WHAT TO DO:
What you return should match the records below exactly.

GIVEN INFORMATION:
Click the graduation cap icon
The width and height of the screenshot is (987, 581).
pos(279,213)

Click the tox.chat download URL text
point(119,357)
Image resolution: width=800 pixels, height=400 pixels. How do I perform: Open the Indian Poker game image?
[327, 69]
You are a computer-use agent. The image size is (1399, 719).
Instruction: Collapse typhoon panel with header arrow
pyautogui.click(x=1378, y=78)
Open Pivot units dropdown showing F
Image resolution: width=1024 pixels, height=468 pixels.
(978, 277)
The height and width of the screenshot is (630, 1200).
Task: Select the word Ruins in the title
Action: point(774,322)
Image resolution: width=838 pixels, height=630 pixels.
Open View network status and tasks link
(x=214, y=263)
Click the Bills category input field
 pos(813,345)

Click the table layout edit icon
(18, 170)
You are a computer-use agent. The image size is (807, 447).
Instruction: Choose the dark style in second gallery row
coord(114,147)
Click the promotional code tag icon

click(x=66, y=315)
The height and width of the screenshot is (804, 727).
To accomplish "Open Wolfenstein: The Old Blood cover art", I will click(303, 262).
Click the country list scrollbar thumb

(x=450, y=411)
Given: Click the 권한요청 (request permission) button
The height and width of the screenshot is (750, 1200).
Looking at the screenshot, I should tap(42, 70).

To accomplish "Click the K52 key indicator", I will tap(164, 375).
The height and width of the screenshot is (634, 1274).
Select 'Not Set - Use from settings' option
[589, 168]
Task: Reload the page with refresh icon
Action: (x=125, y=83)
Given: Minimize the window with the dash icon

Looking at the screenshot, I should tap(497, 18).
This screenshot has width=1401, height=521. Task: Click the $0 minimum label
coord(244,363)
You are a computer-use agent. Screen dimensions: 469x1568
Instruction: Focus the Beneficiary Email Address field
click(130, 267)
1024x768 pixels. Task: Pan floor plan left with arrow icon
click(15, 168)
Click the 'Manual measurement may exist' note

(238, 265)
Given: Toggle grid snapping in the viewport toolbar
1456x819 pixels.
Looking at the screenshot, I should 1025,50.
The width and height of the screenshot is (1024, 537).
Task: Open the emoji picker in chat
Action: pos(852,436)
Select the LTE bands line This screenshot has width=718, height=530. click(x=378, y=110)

ANSWER TO THIS EXERCISE:
Click the graduation cap icon
The width and height of the screenshot is (987, 581).
pos(279,213)

Click the tox.chat download URL text
point(119,357)
Image resolution: width=800 pixels, height=400 pixels. How do I perform: Open the Indian Poker game image?
[327, 69]
You are a computer-use agent. The image size is (1399, 719).
Instruction: Collapse typhoon panel with header arrow
pyautogui.click(x=1378, y=78)
Open Pivot units dropdown showing F
Image resolution: width=1024 pixels, height=468 pixels.
(978, 277)
The height and width of the screenshot is (630, 1200).
Task: Select the word Ruins in the title
Action: point(774,322)
Image resolution: width=838 pixels, height=630 pixels.
Open View network status and tasks link
(x=214, y=263)
Click the Bills category input field
 pos(813,345)

Click the table layout edit icon
(18, 170)
You are a computer-use agent. The image size is (807, 447).
Instruction: Choose the dark style in second gallery row
coord(114,147)
Click the promotional code tag icon

click(x=66, y=315)
The height and width of the screenshot is (804, 727).
To accomplish "Open Wolfenstein: The Old Blood cover art", I will click(303, 262).
Click the country list scrollbar thumb

(x=450, y=411)
Given: Click the 권한요청 (request permission) button
The height and width of the screenshot is (750, 1200).
Looking at the screenshot, I should tap(42, 70).

To accomplish "Click the K52 key indicator", I will tap(164, 375).
The height and width of the screenshot is (634, 1274).
Select 'Not Set - Use from settings' option
[589, 168]
Task: Reload the page with refresh icon
Action: (x=125, y=83)
Given: Minimize the window with the dash icon

Looking at the screenshot, I should tap(497, 18).
This screenshot has width=1401, height=521. Task: Click the $0 minimum label
coord(244,363)
You are a computer-use agent. Screen dimensions: 469x1568
Instruction: Focus the Beneficiary Email Address field
click(130, 267)
1024x768 pixels. Task: Pan floor plan left with arrow icon
click(15, 168)
Click the 'Manual measurement may exist' note

(238, 265)
Given: Toggle grid snapping in the viewport toolbar
1456x819 pixels.
Looking at the screenshot, I should 1025,50.
The width and height of the screenshot is (1024, 537).
Task: Open the emoji picker in chat
Action: pos(852,436)
Select the LTE bands line This screenshot has width=718, height=530. click(x=378, y=110)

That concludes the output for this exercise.